_GIVEN ENTRIES_

** BEGIN **

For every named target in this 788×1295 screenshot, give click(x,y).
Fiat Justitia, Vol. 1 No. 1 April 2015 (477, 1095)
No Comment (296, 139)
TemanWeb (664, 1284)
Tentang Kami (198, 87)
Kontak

** END **

_GOAL_
Which lines of the data above contain the string "named", with case counting? Report each such line in full.

_REPLY_
For every named target in this 788×1295 screenshot, give click(x,y).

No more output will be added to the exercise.